En descendant du bus, cependant, mon voisin me donna un coup de coude et, montrant le commissariat qui se trouvait devant nous, me fit comprendre qu’il voulait que je m’y rende en sa compagnie. Le mieux était encore de le suivre et de protester de mon innocence. Alors que nous nous trouvions dans l’entrée du poste de police, il fut pris d’un violent hoquet, et brutalement, se mit à vomir. Je détournais les yeux, aussi bien par pudeur que par prophylaxie – mon estomac étant lui-même encore aux prises avec le déjeuner et le voyage. S’essuyant la bouche avec un mouchoir, il s’excusa brièvement : « Je suis toujours très nerveux avant les interrogatoires. » Je m’efforçais de lui faire mon sourire le plus bienveillant.

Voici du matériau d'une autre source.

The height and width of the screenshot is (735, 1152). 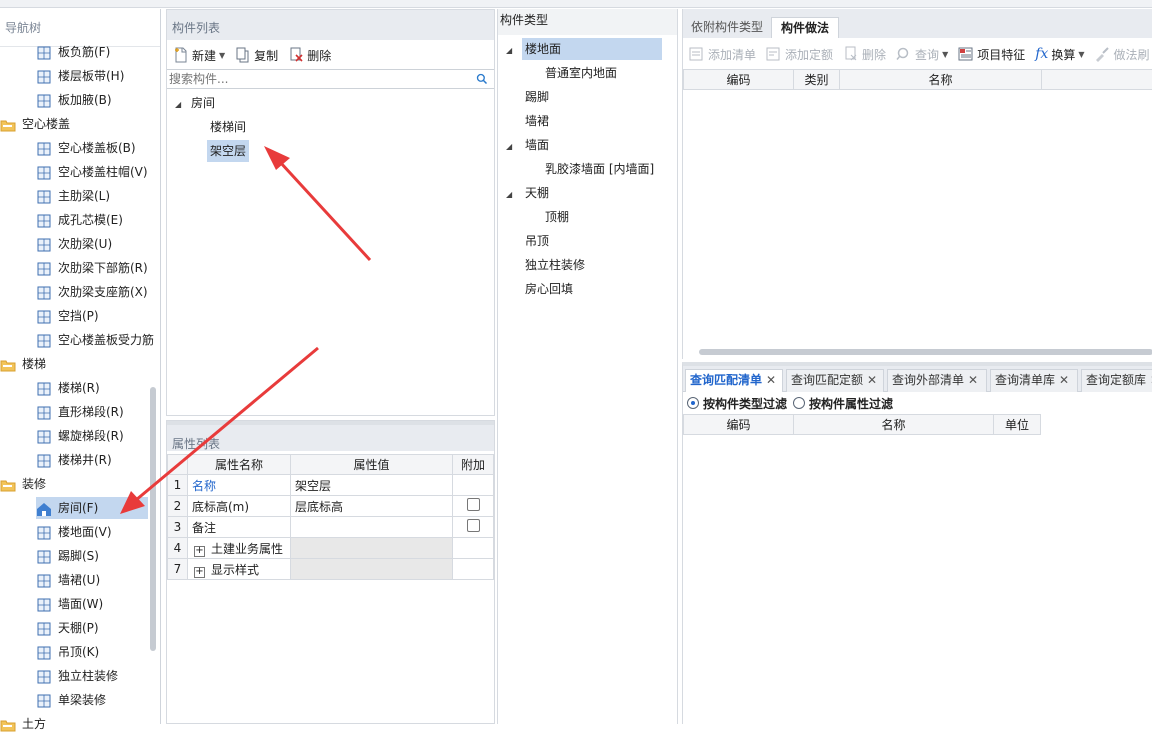 I want to click on nav-item: 次肋梁支座筋(X), so click(x=92, y=292).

Nous fûmes installés dans une toute pièce d’interrogatoire, où on trouvait à peine la place pour deux chaises et une très petite table. Il entreprit d’éclaircir la situation. « Cher Monsieur R., vous vous demandez sans doute pour quelle raison nous vous avons convoqué ici, car je ne doute pas une seconde de votre innocence. Malheureusement, la sûreté de l’Etat a des exigences exceptionnelles. La police municipale a bien voulu me prêter ces locaux, mais, vous vous en doutez, je ne suis pas exactement policier. Voici le problème, en quelques mots. Voici deux mois de cela, nous sommes tombés par hasard sur un document indiquant qu’une cabale internationale cherche, pour des motifs qui reste encore incertains, à assassiner notre chef d’Etat. Ce petit entretien va essentiellement viser à prouver que vous n’avez rien à voir avec la conspiration. M’autoriseriez-vous à vous poser les questions les plus indiscrètes pendant une heure ou deux ? ». Je donnai mon autorisation. Au fur et à mesure de l’interrogatoire, il reprit peu à peu des couleurs. Enfin, après trois heures, il reposa son stylo et, me claquant le dos, me félicita. « Tout est en ordre, monsieur R. ! Félicitations ! Cette formalité accomplie, je vous souhaite un excellent séjour dans notre pays. Vous verrez, notre réputation d’hospitalité n’est pas usurpée. » Nous échangeâmes nos cartes de visites.